[阅读文本]

+++++

关于《新五代史》论赞始终承载着批判五代历史以树立礼义廉耻的道德标准和为宋代政治社会服务的宗旨,清代赵翼于“欧史传赞不苟作”早有切中肯綮之论:

欧《史》纪传各赞,皆有深意。于《张承业传》则极论宦官之祸,而推明郭崇韬之死由于宦官之谮,使崇韬不死,其所将征蜀之兵皆在麾下,明宗能取庄宗之天下而代之哉。追原祸本,归狱貂珰,可谓深切著明矣。唐六臣张文蔚等押传国宝逊位于梁,此事与朋党何涉,而传赞忽谓此时君子尽去,小人满朝,故其视亡国易朝,恬不知怪,而所以使君子尽去者,皆朋党之说中之也。盖宋仁宗时,朝右党论大兴,正人皆不安其位,故借以发端,警切时事,不觉其大声疾呼也。至《晋出帝纪赞》深明以侄为子而没其本生父为非,谓出帝本高祖兄敬儒之子,当时以为为高祖子则得立,为敬儒子则不得立,于是深讳其所生而绝之以欺天下,以为真高祖子也。《礼》曰:“为人后者,为其父母服。”自古虽出继为人后,未有绝其本生而不称父母者。“余书曰追封皇伯敬儒为宋王者,以见其绝天性,臣其父而爵之也。”于《晋家人传赞》又反复申明之。则以当时濮议纷呶,朝臣皆以英宗当考仁宗,而以本生濮王为伯,欧公与韩琦等独非之,故因是以深斥其非礼也。可见欧《史》无一字苟作。[2]462-463

赵翼例举《新五代史》四篇论赞,《张承业传赞》《唐六臣传赞》论尽去君子的朋党禁锢对朝廷的危害,《晋出帝纪赞》《晋家人传赞》论出子与生父,都是“警切时事,不觉其大声疾呼也”,由此结论“欧史无一字苟作”,其论赞都是针对社会现实,有的放矢,借历史之论以对当时的社会问题表达看法,警切时事。

+++++

[数据块]
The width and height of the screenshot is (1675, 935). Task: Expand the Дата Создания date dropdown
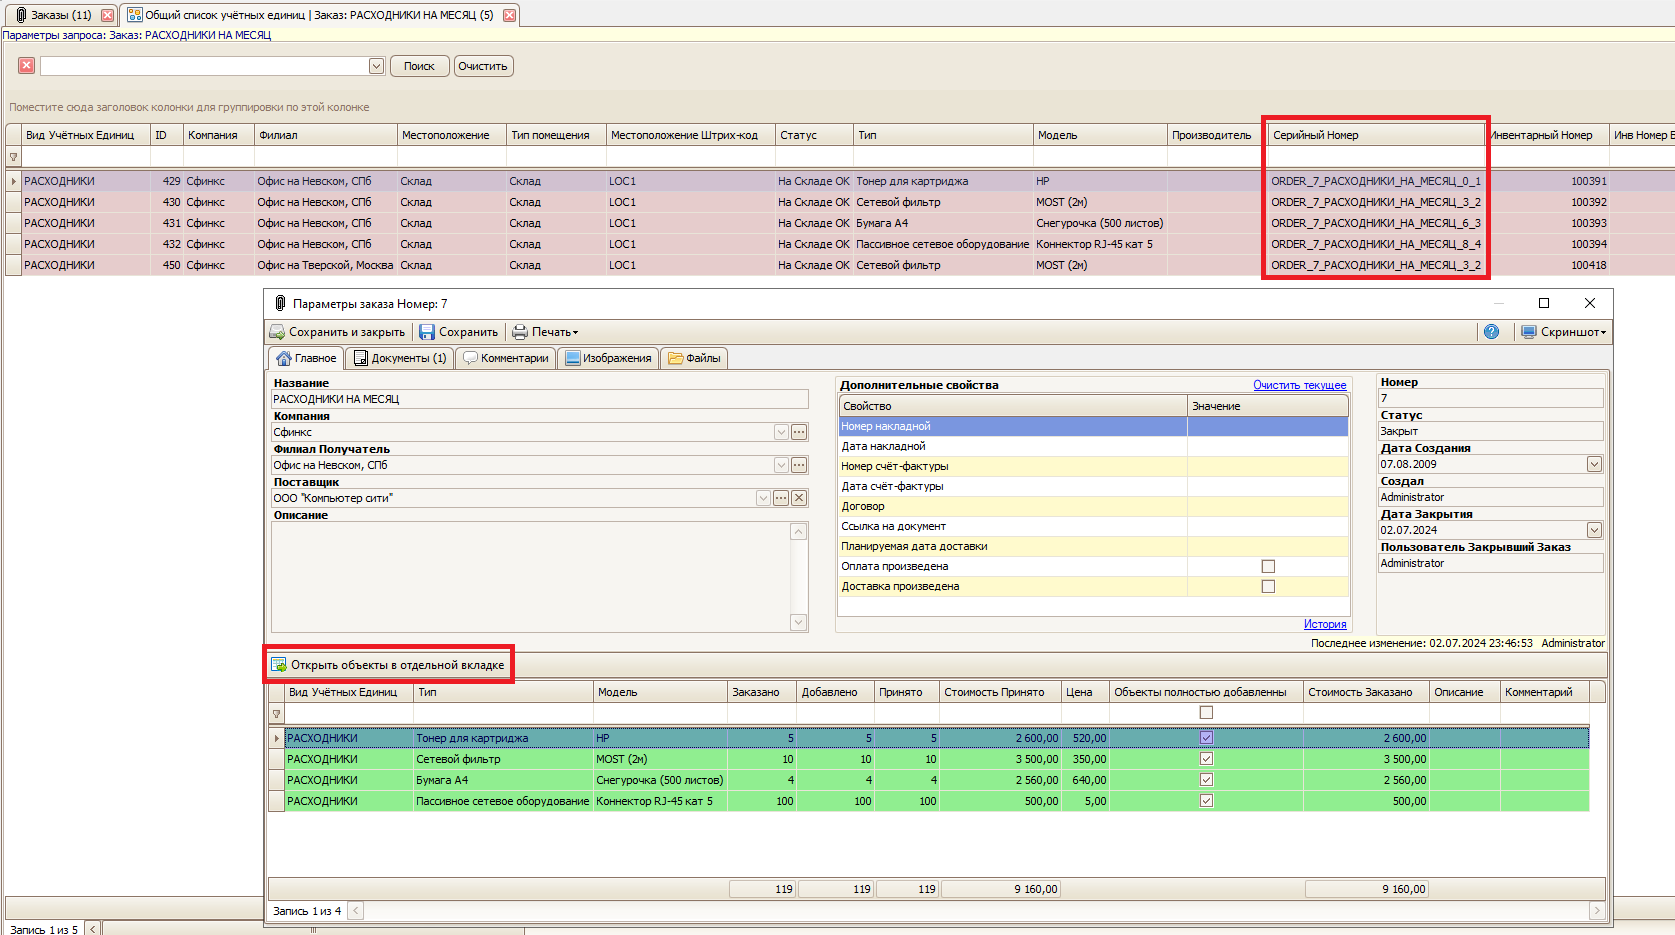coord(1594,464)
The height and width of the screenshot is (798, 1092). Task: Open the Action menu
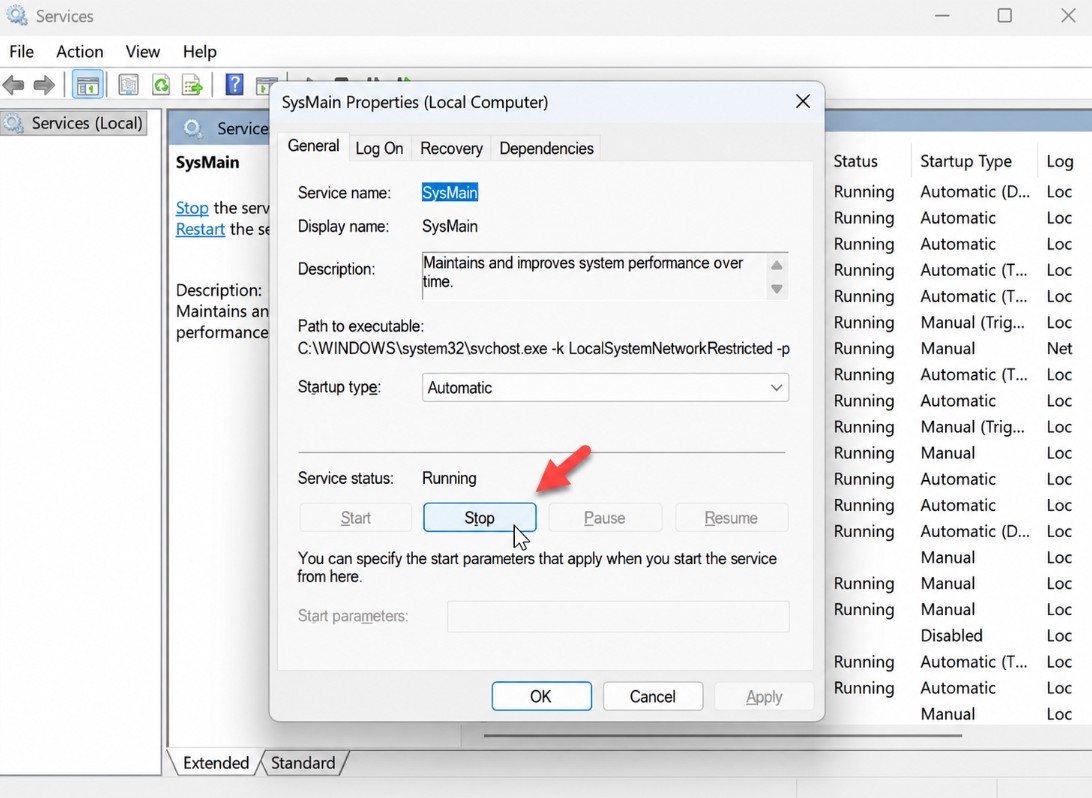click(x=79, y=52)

+++++

从上面那段谈《新五代史》论赞的文字中原样摘录一段。这段从含有“关于《新五代史》论赞始终承载”的词句开始，到“社会问题表达看法,警切时事。”结束。

[任务作答]
关于《新五代史》论赞始终承载着批判五代历史以树立礼义廉耻的道德标准和为宋代政治社会服务的宗旨,清代赵翼于“欧史传赞不苟作”早有切中肯綮之论:

欧《史》纪传各赞,皆有深意。于《张承业传》则极论宦官之祸,而推明郭崇韬之死由于宦官之谮,使崇韬不死,其所将征蜀之兵皆在麾下,明宗能取庄宗之天下而代之哉。追原祸本,归狱貂珰,可谓深切著明矣。唐六臣张文蔚等押传国宝逊位于梁,此事与朋党何涉,而传赞忽谓此时君子尽去,小人满朝,故其视亡国易朝,恬不知怪,而所以使君子尽去者,皆朋党之说中之也。盖宋仁宗时,朝右党论大兴,正人皆不安其位,故借以发端,警切时事,不觉其大声疾呼也。至《晋出帝纪赞》深明以侄为子而没其本生父为非,谓出帝本高祖兄敬儒之子,当时以为为高祖子则得立,为敬儒子则不得立,于是深讳其所生而绝之以欺天下,以为真高祖子也。《礼》曰:“为人后者,为其父母服。”自古虽出继为人后,未有绝其本生而不称父母者。“余书曰追封皇伯敬儒为宋王者,以见其绝天性,臣其父而爵之也。”于《晋家人传赞》又反复申明之。则以当时濮议纷呶,朝臣皆以英宗当考仁宗,而以本生濮王为伯,欧公与韩琦等独非之,故因是以深斥其非礼也。可见欧《史》无一字苟作。[2]462-463

赵翼例举《新五代史》四篇论赞,《张承业传赞》《唐六臣传赞》论尽去君子的朋党禁锢对朝廷的危害,《晋出帝纪赞》《晋家人传赞》论出子与生父,都是“警切时事,不觉其大声疾呼也”,由此结论“欧史无一字苟作”,其论赞都是针对社会现实,有的放矢,借历史之论以对当时的社会问题表达看法,警切时事。